Action item: Copy every record verbatim. Leave the pictures out.

Material supplied:
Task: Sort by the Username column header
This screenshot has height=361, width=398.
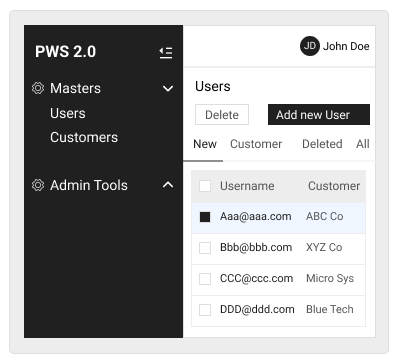Action: point(247,186)
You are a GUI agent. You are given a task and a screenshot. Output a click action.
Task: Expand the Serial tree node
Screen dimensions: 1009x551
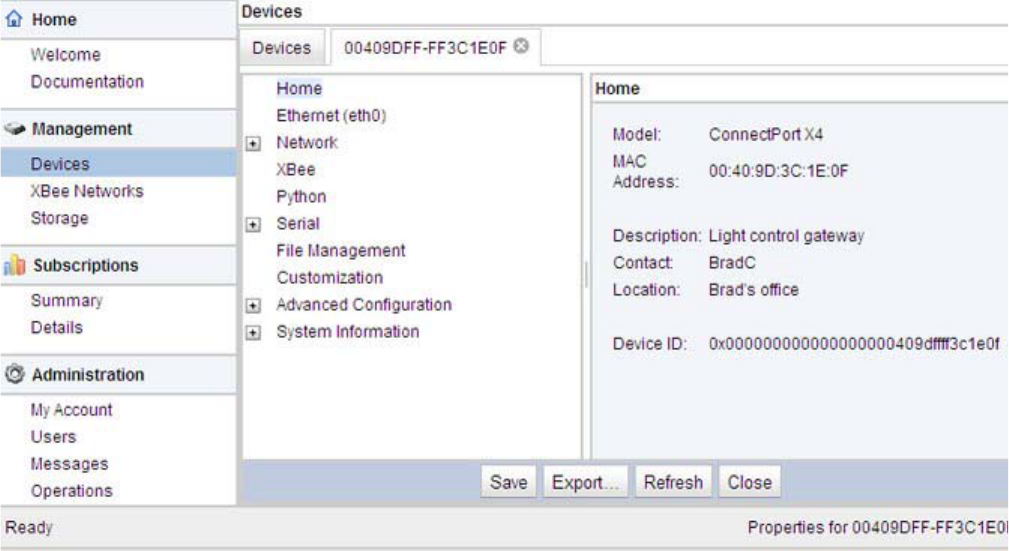(254, 225)
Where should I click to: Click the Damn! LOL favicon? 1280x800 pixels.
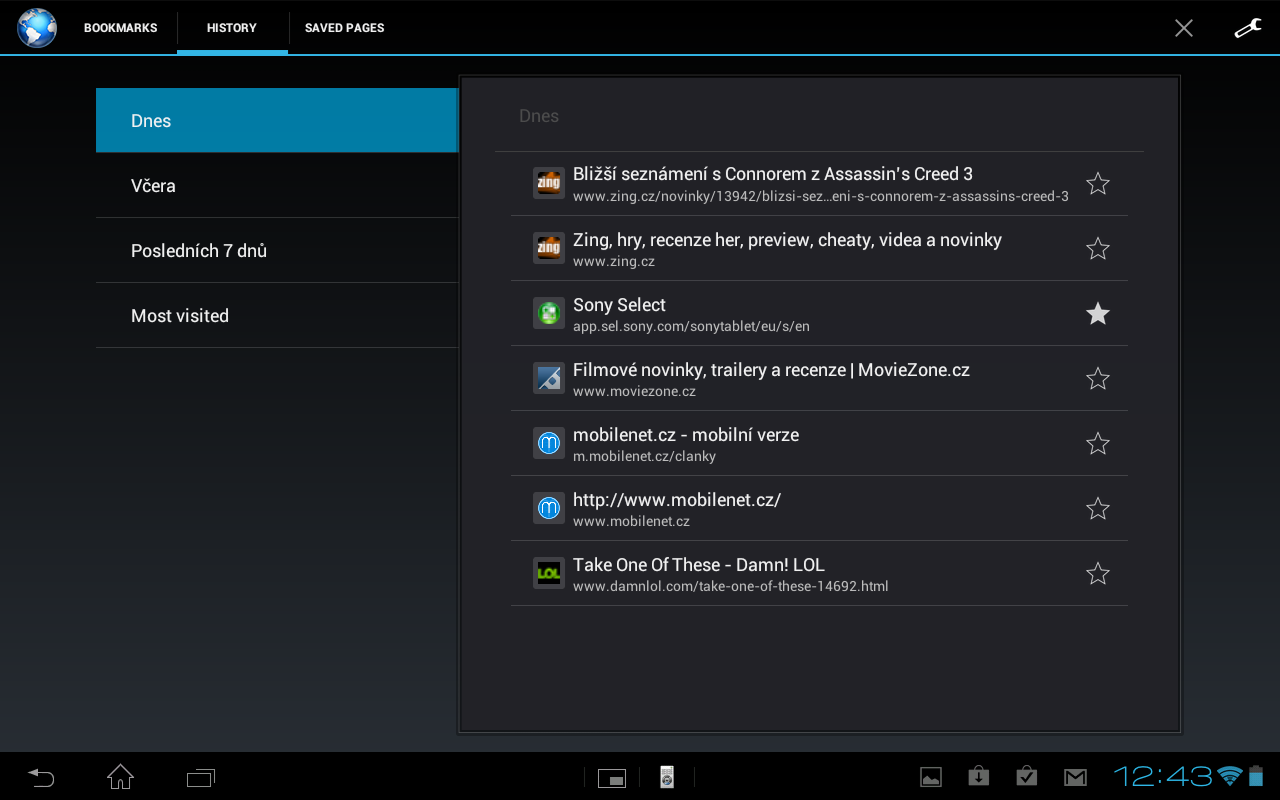coord(548,573)
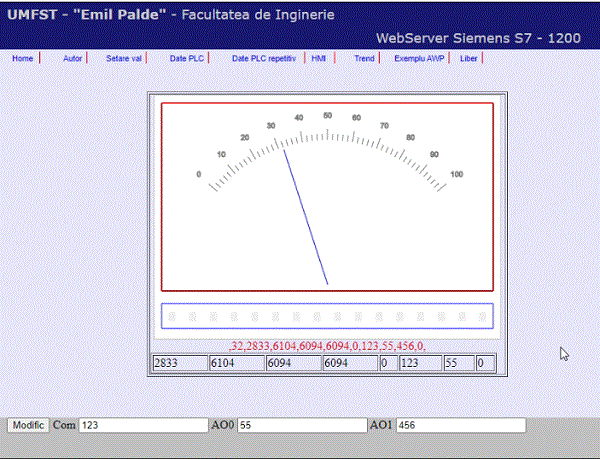Click the table cell showing 6104
Viewport: 600px width, 459px height.
click(235, 363)
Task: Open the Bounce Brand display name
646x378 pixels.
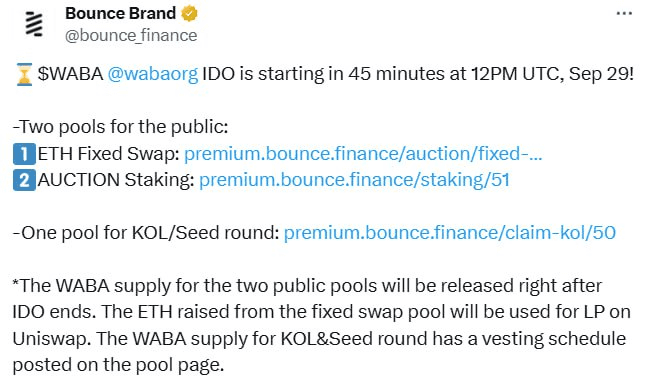Action: coord(120,14)
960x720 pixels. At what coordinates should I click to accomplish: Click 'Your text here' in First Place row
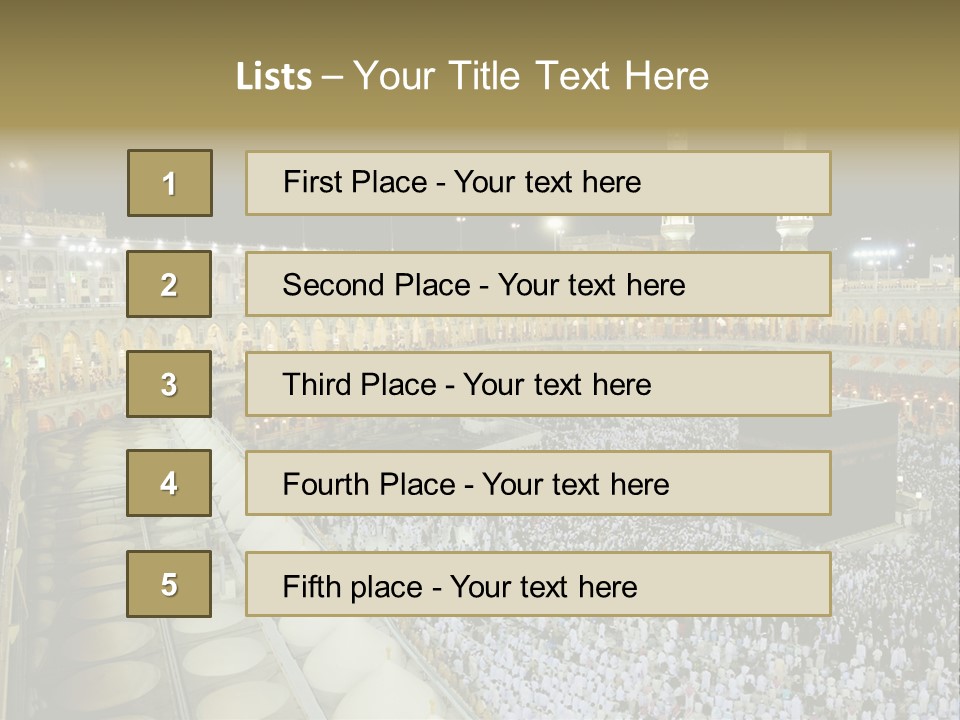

Result:
Task: Sort by the Username column header
This screenshot has height=361, width=398.
Action: point(247,186)
You are a GUI agent. You are given a task and a screenshot. Output a click action.
Task: Expand the Serial tree node
Screen dimensions: 1009x551
(254, 225)
Where should I click to: Click the Damn! LOL favicon? 1280x800 pixels.
coord(548,573)
Click the table cell showing 6104
Viewport: 600px width, 459px height.
click(235, 363)
Task: Open the Bounce Brand display name
646x378 pixels.
Action: coord(120,14)
960x720 pixels. At what coordinates should I click to accomplish: Click 'Your text here' in First Place row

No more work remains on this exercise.